··· Provided data ···
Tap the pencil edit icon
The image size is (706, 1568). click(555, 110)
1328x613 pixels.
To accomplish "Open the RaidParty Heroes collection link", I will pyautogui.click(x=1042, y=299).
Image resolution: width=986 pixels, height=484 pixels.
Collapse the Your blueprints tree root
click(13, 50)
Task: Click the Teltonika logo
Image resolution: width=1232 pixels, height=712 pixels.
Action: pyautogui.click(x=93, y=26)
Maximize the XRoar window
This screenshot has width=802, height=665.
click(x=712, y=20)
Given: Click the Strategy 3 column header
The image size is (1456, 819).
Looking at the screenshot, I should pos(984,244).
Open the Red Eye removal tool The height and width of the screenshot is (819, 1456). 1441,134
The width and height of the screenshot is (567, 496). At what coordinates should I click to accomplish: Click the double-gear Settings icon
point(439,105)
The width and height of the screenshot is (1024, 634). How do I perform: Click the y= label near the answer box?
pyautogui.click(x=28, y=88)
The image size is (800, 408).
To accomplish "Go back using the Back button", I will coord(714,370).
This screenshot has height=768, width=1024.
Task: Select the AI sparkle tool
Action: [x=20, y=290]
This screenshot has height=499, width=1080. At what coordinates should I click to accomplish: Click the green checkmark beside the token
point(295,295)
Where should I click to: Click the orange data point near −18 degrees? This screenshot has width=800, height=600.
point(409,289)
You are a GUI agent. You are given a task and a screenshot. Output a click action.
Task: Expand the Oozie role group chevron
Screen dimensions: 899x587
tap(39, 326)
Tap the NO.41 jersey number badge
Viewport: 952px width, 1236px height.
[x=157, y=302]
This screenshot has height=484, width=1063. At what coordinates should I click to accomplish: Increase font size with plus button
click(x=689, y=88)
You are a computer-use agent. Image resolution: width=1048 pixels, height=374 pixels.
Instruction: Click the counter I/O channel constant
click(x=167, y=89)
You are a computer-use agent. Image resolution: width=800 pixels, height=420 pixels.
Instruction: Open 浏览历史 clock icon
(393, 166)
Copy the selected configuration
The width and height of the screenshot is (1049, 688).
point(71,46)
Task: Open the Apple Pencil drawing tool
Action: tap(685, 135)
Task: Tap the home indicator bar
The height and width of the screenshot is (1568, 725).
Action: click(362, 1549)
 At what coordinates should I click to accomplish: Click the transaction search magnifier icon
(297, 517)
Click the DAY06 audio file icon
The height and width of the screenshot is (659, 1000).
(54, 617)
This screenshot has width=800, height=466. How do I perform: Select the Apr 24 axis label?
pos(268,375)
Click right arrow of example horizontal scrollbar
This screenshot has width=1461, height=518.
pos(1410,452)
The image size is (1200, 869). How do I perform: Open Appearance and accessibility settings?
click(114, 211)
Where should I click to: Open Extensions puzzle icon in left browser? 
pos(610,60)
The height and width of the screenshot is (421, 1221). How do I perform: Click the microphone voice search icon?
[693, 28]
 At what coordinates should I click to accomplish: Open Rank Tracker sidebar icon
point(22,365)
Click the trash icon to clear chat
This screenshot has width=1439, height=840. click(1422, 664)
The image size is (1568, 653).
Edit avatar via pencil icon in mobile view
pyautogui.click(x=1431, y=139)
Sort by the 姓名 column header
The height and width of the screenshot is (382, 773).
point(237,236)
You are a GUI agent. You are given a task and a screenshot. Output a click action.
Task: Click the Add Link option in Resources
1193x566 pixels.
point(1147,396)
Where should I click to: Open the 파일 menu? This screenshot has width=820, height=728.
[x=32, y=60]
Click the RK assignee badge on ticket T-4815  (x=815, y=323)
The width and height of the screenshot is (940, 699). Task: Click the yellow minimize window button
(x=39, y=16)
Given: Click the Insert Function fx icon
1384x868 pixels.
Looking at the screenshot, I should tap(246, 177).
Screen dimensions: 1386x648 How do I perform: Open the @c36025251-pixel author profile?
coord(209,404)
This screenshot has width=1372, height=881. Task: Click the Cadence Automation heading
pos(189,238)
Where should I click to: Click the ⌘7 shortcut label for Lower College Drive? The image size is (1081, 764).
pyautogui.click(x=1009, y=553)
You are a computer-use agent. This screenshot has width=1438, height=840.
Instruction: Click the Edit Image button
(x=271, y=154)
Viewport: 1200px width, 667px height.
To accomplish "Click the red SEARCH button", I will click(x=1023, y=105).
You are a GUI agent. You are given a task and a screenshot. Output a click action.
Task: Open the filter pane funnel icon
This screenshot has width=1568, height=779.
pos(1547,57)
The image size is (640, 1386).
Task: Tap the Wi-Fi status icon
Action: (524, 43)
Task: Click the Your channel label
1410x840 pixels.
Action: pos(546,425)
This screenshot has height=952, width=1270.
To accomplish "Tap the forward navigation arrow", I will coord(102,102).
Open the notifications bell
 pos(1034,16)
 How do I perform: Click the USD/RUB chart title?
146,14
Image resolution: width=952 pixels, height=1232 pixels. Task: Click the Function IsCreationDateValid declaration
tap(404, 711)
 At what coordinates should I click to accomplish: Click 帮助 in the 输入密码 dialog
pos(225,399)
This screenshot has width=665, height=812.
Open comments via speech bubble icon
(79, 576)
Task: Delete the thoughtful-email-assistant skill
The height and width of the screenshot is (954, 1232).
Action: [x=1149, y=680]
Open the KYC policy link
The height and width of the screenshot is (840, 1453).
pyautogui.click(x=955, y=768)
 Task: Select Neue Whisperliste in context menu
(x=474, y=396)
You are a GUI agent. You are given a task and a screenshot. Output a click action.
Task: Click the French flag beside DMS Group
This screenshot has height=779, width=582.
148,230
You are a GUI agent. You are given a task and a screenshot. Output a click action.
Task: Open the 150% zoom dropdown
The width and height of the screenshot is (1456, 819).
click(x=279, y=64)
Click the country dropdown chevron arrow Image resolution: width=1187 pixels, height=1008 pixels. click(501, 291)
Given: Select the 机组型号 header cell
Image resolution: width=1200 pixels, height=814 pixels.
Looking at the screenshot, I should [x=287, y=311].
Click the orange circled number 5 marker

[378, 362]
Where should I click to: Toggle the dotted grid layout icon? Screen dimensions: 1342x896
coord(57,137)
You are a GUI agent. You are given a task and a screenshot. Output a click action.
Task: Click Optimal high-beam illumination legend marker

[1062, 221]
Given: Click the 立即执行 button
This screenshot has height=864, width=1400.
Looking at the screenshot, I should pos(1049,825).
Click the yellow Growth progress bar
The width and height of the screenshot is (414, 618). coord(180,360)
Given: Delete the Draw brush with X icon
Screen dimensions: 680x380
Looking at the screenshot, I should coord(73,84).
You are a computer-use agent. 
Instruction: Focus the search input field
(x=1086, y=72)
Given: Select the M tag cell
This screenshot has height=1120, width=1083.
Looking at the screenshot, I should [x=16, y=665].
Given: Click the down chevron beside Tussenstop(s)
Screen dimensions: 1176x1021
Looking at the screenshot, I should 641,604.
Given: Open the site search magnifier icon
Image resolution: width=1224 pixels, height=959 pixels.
···
What this task involves: Edit the rows so that each "Screen dimensions" becomes "Display size", with nothing else altered.

The response:
Tap the pencil edit icon
The image size is (706, 1568). click(555, 110)
1328x613 pixels.
To accomplish "Open the RaidParty Heroes collection link", I will pyautogui.click(x=1042, y=299).
Image resolution: width=986 pixels, height=484 pixels.
Collapse the Your blueprints tree root
click(13, 50)
Task: Click the Teltonika logo
Image resolution: width=1232 pixels, height=712 pixels.
Action: pyautogui.click(x=93, y=26)
Maximize the XRoar window
This screenshot has width=802, height=665.
click(x=712, y=20)
Given: Click the Strategy 3 column header
The image size is (1456, 819).
Looking at the screenshot, I should pos(984,244).
Open the Red Eye removal tool The height and width of the screenshot is (819, 1456). 1441,134
The width and height of the screenshot is (567, 496). At what coordinates should I click to accomplish: Click the double-gear Settings icon
point(439,105)
The width and height of the screenshot is (1024, 634). How do I perform: Click the y= label near the answer box?
pyautogui.click(x=28, y=88)
The image size is (800, 408).
To accomplish "Go back using the Back button", I will coord(714,370).
This screenshot has height=768, width=1024.
Task: Select the AI sparkle tool
Action: [x=20, y=290]
This screenshot has height=499, width=1080. At what coordinates should I click to accomplish: Click the green checkmark beside the token
point(295,295)
Where should I click to: Click the orange data point near −18 degrees? This screenshot has width=800, height=600.
point(409,289)
You are a GUI agent. You are given a task and a screenshot. Output a click action.
Task: Expand the Oozie role group chevron
Display size: 899x587
tap(39, 326)
Tap the NO.41 jersey number badge
Viewport: 952px width, 1236px height.
[x=157, y=302]
This screenshot has height=484, width=1063. At what coordinates should I click to accomplish: Increase font size with plus button
click(x=689, y=88)
You are a computer-use agent. Image resolution: width=1048 pixels, height=374 pixels.
Instruction: Click the counter I/O channel constant
click(x=167, y=89)
You are a computer-use agent. Image resolution: width=800 pixels, height=420 pixels.
Instruction: Open 浏览历史 clock icon
(393, 166)
Copy the selected configuration
The width and height of the screenshot is (1049, 688).
point(71,46)
Task: Open the Apple Pencil drawing tool
Action: tap(685, 135)
Task: Tap the home indicator bar
The height and width of the screenshot is (1568, 725).
Action: click(362, 1549)
 At what coordinates should I click to accomplish: Click the transaction search magnifier icon
(297, 517)
Click the DAY06 audio file icon
The height and width of the screenshot is (659, 1000).
(54, 617)
This screenshot has width=800, height=466. How do I perform: Select the Apr 24 axis label?
pos(268,375)
Click right arrow of example horizontal scrollbar
This screenshot has width=1461, height=518.
pos(1410,452)
The image size is (1200, 869). How do I perform: Open Appearance and accessibility settings?
click(114, 211)
Where should I click to: Open Extensions puzzle icon in left browser? 
pos(610,60)
The height and width of the screenshot is (421, 1221). How do I perform: Click the microphone voice search icon?
[693, 28]
 At what coordinates should I click to accomplish: Open Rank Tracker sidebar icon
point(22,365)
Click the trash icon to clear chat
This screenshot has width=1439, height=840. click(1422, 664)
The image size is (1568, 653).
Edit avatar via pencil icon in mobile view
pyautogui.click(x=1431, y=139)
Sort by the 姓名 column header
The height and width of the screenshot is (382, 773).
point(237,236)
You are a GUI agent. You are given a task and a screenshot. Output a click action.
Task: Click the Add Link option in Resources
1193x566 pixels.
point(1147,396)
Where should I click to: Open the 파일 menu? This screenshot has width=820, height=728.
[x=32, y=60]
Click the RK assignee badge on ticket T-4815  (x=815, y=323)
The width and height of the screenshot is (940, 699). Task: Click the yellow minimize window button
(x=39, y=16)
Given: Click the Insert Function fx icon
1384x868 pixels.
Looking at the screenshot, I should tap(246, 177).
Display size: 1386x648 How do I perform: Open the @c36025251-pixel author profile?
coord(209,404)
This screenshot has width=1372, height=881. Task: Click the Cadence Automation heading
pos(189,238)
Where should I click to: Click the ⌘7 shortcut label for Lower College Drive? The image size is (1081, 764).
pyautogui.click(x=1009, y=553)
You are a computer-use agent. This screenshot has width=1438, height=840.
Instruction: Click the Edit Image button
(x=271, y=154)
Viewport: 1200px width, 667px height.
To accomplish "Click the red SEARCH button", I will click(x=1023, y=105).
You are a GUI agent. You are given a task and a screenshot. Output a click action.
Task: Open the filter pane funnel icon
This screenshot has width=1568, height=779.
pos(1547,57)
The image size is (640, 1386).
Task: Tap the Wi-Fi status icon
Action: (524, 43)
Task: Click the Your channel label
1410x840 pixels.
Action: pos(546,425)
This screenshot has height=952, width=1270.
To accomplish "Tap the forward navigation arrow", I will coord(102,102).
Open the notifications bell
 pos(1034,16)
 How do I perform: Click the USD/RUB chart title?
146,14
Image resolution: width=952 pixels, height=1232 pixels. Task: Click the Function IsCreationDateValid declaration
tap(404, 711)
 At what coordinates should I click to accomplish: Click 帮助 in the 输入密码 dialog
pos(225,399)
This screenshot has width=665, height=812.
Open comments via speech bubble icon
(79, 576)
Task: Delete the thoughtful-email-assistant skill
The height and width of the screenshot is (954, 1232).
Action: [x=1149, y=680]
Open the KYC policy link
The height and width of the screenshot is (840, 1453).
pyautogui.click(x=955, y=768)
 Task: Select Neue Whisperliste in context menu
(x=474, y=396)
You are a GUI agent. You are given a task and a screenshot. Output a click action.
Task: Click the French flag beside DMS Group
This screenshot has height=779, width=582.
148,230
You are a GUI agent. You are given a task and a screenshot. Output a click action.
Task: Open the 150% zoom dropdown
The width and height of the screenshot is (1456, 819).
click(x=279, y=64)
Click the country dropdown chevron arrow Image resolution: width=1187 pixels, height=1008 pixels. click(501, 291)
Given: Select the 机组型号 header cell
Image resolution: width=1200 pixels, height=814 pixels.
Looking at the screenshot, I should [x=287, y=311].
Click the orange circled number 5 marker

[378, 362]
Where should I click to: Toggle the dotted grid layout icon? Display size: 1342x896
coord(57,137)
You are a GUI agent. You are given a task and a screenshot. Output a click action.
Task: Click Optimal high-beam illumination legend marker

[1062, 221]
Given: Click the 立即执行 button
This screenshot has height=864, width=1400.
Looking at the screenshot, I should pos(1049,825).
Click the yellow Growth progress bar
The width and height of the screenshot is (414, 618). coord(180,360)
Given: Delete the Draw brush with X icon
Display size: 680x380
Looking at the screenshot, I should coord(73,84).
You are a computer-use agent. 
Instruction: Focus the search input field
(x=1086, y=72)
Given: Select the M tag cell
This screenshot has height=1120, width=1083.
Looking at the screenshot, I should [x=16, y=665].
Given: Click the down chevron beside Tussenstop(s)
Display size: 1176x1021
Looking at the screenshot, I should 641,604.
Given: Open the site search magnifier icon
Image resolution: width=1224 pixels, height=959 pixels.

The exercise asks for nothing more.